Hierarchical ZnO/MXene (Nb2C and V2C) heterostructure with efficient electron transfer for enhanced photocatalytic activity

Recently, MXene has attracted much attention as photocatalysts for efficient pollutant degradation in the field of environmental remediation but a rapid recombination of photogenerated carriers usually leads to a decrease in the photocatalytic performance. Constructing a heterostructure is considered as an effective way to improve the catalytic performance of MXene-based photocatalysts due to the promoted interfacial electron transfer. In this work, the chimeric ZnO nanosheets with good carrier mobility were formed on the accordion-shaped MXene (Nb2C and V2C) surface to construct hierarchical ZnO/MXene heterostructure as a photocatalyst for dye degradation. The obtained ZnO/Nb2C and ZnO/V2C hierarchical structure exhibited excellent photocatalytic performance in the degradation of methylene blue (MB): the degradation rate reached 62.62% and 99.53%, respectively, after irradiation with ultraviolet light for 120 min.
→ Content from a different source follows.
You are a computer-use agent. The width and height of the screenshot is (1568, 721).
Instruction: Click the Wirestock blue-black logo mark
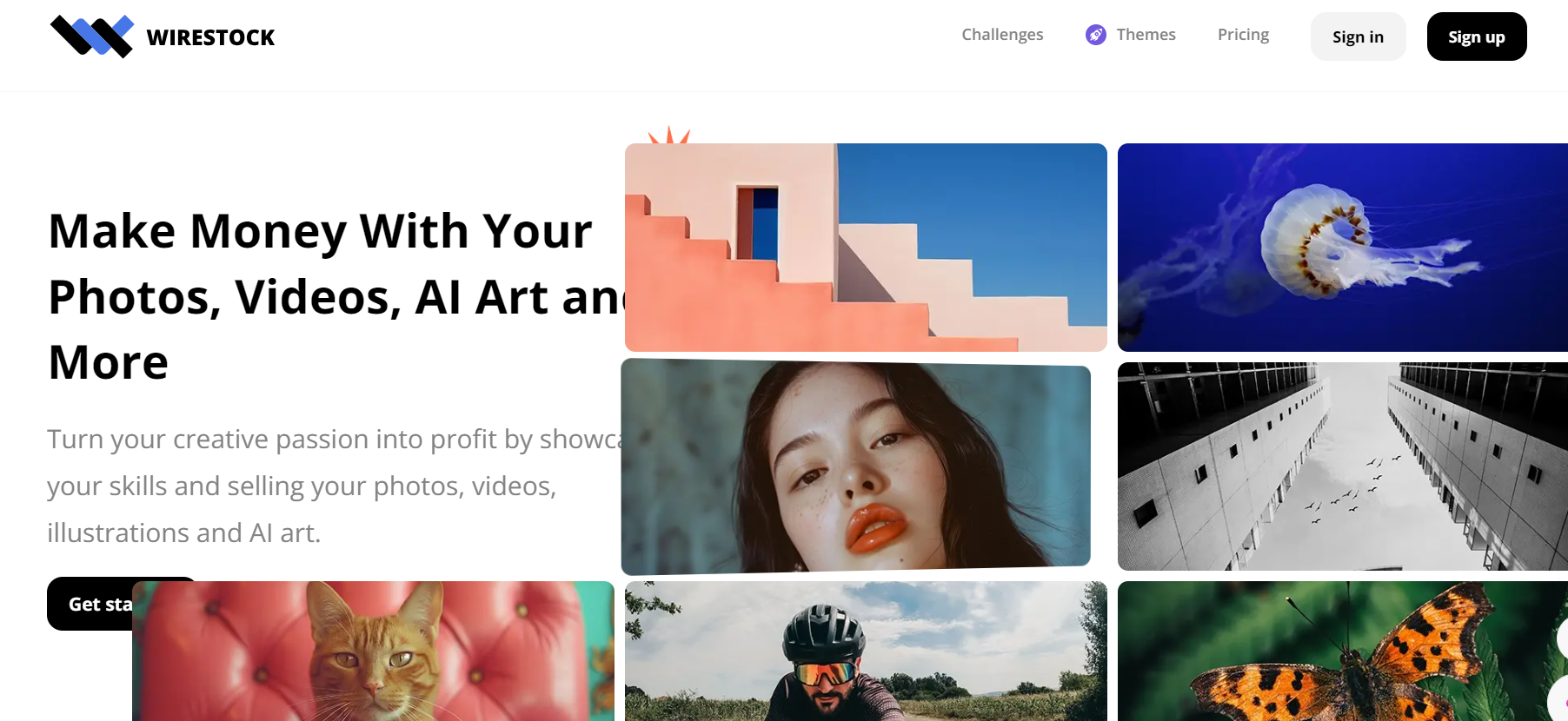coord(92,36)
Also, the apparent degradation rate constants (k) were 0.00777 min−1 and 0.04317 min−1, respectively, which were 2.92 and 16.23 times higher than those of pure ZnO. This was probably attributed to the heterostructures between ZnO and MXene which could shorten the carrier transfer path, which could facilitate the transfer of photo-generated electrons from conduction band (CB) of ZnO to CB of MXene, thereby significantly improving the photocatalytic degradation efficiency. In addition, the ZnO/Nb2C and ZnO/V2C hierarchical structure showed good photocatalytic stability: the degradation rate remained at 58.6% and 97.3%, respectively, after 4 cycles while it only maintained at 22.0% for pure ZnO because the obtained ZnO/MXene hierarchical structure could provide uniform active sites on the surface and porous structure, preventing the aggregation of ZnO or MXene. Therefore, this work could provide a feasible design strategy to improve the catalytic performance of 2D photocatalysts and shed a light on the design of other photocatalysts.